In response to Ukip’s rise in the polls the Tories have been sharpening their attacks on migrants, suggesting that they will attempt to restrict free movement of people to the UK from the European Union. This was quite rightly immediately booted into touch by Chancellor Angela Merkel as inconsistent with membership of the EU.

Difficulties for the Tories over immigration were compounded further last week by the widely reported publication of a paper by Christian Dustmann and Tomasso Frattini. The authors investigated the fiscal impact of immigration on the UK economy, and found major economic benefits. They found that immigrants from the European Economic Area (EEA) have made a positive fiscal contribution, even during periods when the UK was running budget deficits, while non-EEA immigrants, not dissimilar to natives, have made a negative contribution. For immigrants that arrived since 2000, contributions have been positive throughout, and particularly so for immigrants from EEA countries. Notable is the finding of a strong positive contribution made by immigrants from countries that joined the EU in 2004. Dustmann and Frattini concluded that the recent wave of immigrants, those who have arrived in the UK since 2000, “have contributed far more in taxes than they have received in benefits”.

Last week also saw further bad news for Mr Osborne on animal spirits in the UK, only seven months before the election. It now seems business and consumer confidence started to collapse around the spring of 2014 both in the UK and in the eurozone. The first chart shows the recent falls in the services and the composite of construction, manufacturing and service Purchasing Managers Indexes (PMI) for the UK. The services PMI in October fell to a 17-month low of 56.2 in September. There was also a slowdown in the rate of new business growth to a five-month low.

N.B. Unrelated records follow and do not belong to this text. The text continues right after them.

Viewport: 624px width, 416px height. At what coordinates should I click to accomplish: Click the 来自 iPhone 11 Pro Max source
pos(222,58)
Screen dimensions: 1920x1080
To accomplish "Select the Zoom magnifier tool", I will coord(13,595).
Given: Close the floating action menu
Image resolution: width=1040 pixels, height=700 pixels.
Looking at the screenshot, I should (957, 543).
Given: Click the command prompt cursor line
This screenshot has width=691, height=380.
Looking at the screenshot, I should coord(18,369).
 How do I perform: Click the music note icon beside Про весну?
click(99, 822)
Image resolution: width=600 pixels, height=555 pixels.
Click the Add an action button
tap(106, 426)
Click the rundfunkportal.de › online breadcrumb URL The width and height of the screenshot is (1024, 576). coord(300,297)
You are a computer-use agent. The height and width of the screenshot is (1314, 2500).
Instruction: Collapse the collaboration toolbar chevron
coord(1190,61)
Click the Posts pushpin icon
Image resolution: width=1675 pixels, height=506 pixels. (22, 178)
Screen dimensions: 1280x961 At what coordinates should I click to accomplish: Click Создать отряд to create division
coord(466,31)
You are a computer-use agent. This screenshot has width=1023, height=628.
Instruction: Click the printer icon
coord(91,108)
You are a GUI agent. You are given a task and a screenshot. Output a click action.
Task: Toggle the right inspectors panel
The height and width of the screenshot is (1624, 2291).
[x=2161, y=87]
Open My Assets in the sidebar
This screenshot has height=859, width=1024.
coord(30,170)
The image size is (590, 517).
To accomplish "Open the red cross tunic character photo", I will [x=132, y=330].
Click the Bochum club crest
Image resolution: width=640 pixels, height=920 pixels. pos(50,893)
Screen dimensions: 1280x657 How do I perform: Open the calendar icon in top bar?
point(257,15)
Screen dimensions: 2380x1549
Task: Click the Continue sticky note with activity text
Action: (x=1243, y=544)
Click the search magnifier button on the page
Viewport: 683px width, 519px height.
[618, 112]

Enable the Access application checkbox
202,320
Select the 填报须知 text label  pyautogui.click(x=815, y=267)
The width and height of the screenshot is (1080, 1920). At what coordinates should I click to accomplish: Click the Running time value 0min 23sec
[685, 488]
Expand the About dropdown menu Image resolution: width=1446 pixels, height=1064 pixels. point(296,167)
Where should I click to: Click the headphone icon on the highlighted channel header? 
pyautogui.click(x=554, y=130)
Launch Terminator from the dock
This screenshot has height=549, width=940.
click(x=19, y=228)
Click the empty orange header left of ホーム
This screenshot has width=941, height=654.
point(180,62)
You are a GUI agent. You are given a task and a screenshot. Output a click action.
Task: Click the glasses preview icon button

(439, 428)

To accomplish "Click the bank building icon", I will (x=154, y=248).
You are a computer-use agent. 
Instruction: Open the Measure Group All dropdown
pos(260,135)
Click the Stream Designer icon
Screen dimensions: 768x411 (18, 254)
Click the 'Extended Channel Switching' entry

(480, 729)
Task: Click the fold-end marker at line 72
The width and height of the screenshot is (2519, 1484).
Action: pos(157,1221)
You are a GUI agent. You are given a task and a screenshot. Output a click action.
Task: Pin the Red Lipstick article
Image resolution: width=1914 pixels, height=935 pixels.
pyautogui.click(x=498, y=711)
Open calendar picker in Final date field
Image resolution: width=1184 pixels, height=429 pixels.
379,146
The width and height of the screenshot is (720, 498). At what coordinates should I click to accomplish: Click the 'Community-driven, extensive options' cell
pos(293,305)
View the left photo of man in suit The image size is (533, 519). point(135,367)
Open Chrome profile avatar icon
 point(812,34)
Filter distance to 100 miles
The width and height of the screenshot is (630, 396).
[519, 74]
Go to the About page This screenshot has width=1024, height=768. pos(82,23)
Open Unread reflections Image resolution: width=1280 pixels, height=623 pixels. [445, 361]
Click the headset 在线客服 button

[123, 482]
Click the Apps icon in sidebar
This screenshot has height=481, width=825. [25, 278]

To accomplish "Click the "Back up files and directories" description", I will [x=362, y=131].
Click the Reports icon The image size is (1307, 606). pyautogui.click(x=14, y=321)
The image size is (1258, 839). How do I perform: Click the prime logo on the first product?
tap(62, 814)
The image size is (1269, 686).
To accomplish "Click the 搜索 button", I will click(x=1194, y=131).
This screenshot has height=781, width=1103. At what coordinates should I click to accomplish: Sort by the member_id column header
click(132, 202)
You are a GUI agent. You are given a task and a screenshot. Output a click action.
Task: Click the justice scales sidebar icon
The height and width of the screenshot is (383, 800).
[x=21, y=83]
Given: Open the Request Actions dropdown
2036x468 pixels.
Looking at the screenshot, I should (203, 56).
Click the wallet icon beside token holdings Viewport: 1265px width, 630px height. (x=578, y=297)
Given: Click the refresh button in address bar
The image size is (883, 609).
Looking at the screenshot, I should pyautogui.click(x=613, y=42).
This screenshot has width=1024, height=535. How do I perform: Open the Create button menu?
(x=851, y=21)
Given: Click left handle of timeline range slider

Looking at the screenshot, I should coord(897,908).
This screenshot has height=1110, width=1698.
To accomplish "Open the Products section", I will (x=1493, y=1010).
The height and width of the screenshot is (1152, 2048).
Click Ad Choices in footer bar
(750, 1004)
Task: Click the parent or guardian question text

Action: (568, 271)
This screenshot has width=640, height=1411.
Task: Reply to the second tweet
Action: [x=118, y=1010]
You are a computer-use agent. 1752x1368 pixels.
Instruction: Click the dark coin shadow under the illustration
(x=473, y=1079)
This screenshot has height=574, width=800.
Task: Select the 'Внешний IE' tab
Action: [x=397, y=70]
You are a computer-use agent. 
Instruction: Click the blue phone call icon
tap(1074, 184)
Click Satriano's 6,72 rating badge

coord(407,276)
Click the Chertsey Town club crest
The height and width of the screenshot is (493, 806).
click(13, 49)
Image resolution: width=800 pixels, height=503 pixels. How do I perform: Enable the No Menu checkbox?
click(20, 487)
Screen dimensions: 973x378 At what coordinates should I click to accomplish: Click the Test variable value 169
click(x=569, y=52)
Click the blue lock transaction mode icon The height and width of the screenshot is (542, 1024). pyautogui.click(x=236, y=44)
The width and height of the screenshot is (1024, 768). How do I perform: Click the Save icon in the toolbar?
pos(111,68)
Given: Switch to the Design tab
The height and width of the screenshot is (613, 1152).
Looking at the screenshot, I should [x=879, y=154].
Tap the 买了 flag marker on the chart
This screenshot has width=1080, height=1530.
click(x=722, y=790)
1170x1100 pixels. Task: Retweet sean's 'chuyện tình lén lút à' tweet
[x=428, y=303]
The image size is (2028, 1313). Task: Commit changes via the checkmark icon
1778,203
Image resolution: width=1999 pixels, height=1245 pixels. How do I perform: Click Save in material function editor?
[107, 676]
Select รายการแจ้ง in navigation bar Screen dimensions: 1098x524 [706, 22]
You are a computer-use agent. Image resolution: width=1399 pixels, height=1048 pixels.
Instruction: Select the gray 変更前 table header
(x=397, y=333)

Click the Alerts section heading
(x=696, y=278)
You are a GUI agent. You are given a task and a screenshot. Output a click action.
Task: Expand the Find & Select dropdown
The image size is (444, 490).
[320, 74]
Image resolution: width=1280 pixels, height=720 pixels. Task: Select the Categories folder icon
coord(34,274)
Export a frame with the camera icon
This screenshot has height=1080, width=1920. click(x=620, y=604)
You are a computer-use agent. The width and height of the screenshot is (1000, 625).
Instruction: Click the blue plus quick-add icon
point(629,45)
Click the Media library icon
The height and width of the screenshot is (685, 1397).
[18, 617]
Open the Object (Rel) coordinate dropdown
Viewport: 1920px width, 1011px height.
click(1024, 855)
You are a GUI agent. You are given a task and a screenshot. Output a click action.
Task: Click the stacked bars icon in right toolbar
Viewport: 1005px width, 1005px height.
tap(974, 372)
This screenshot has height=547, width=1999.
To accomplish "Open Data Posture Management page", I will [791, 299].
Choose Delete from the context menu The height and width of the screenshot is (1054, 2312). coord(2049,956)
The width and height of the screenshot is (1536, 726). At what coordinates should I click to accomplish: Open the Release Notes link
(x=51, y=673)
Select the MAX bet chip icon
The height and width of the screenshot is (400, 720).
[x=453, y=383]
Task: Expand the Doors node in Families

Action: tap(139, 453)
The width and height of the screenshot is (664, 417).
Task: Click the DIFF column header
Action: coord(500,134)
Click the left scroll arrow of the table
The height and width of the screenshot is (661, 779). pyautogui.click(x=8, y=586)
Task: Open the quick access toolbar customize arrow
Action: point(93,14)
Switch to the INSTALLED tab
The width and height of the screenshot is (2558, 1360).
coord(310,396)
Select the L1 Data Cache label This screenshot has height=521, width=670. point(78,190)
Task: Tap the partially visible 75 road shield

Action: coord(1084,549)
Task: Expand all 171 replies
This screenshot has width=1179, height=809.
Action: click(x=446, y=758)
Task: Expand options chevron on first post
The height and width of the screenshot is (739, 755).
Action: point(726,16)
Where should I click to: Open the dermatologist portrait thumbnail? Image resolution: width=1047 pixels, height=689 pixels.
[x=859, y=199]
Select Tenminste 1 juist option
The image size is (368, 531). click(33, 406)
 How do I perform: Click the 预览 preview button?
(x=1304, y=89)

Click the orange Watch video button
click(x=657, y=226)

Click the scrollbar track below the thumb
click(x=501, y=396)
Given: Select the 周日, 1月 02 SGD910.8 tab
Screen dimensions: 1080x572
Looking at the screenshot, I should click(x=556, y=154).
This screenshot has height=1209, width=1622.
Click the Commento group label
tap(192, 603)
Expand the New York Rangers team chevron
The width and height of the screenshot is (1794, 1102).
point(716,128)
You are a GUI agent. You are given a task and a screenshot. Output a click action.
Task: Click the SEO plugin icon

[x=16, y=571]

The second chart shows the fall in the UK Economic Sentiment Index (ESI), which the EU Commission conducts monthly. The ESI is a combination of four business confidence indices (retail, industry, construction and services) along with a consumer confidence index. I also include the service sector business confidence index. Both of these started falling in June. The ESI is also constructed in every EU country and it started falling in the spring in both the EU as a whole and the eurozone. The YouGov/CEBR Consumer Confidence Index for the UK also started falling in April. It dropped by 4.6 points in October. This is the largest month-on-month fall since July 2010 and it now stands at its lowest level since December 2013.

The weakness in the eurozone appears to be spreading rapidly to the UK. Confidence appears headed down, down, down.

Disinflation – slowing rates of price increases – also appears to be spreading and may soon become outright deflation, where prices start to fall. Oil prices, commodity prices including food prices all continue to fall. The British Retail Consortium reported that food inflation fell in October to 0.1 per cent after three consecutive months at 0.3 per cent — the lowest recorded rate since the series began in December 2006. Fresh food had its lowest deflation rate since the series began in December 2006, falling to 0.4 per cent from September’s flat rate.

The Consumer Price Index is likely to soon fall below 1 per cent, requiring the first letter from the Bank of England’s Monetary Policy Committee explaining why inflation is so far below target. Rate rise anyone?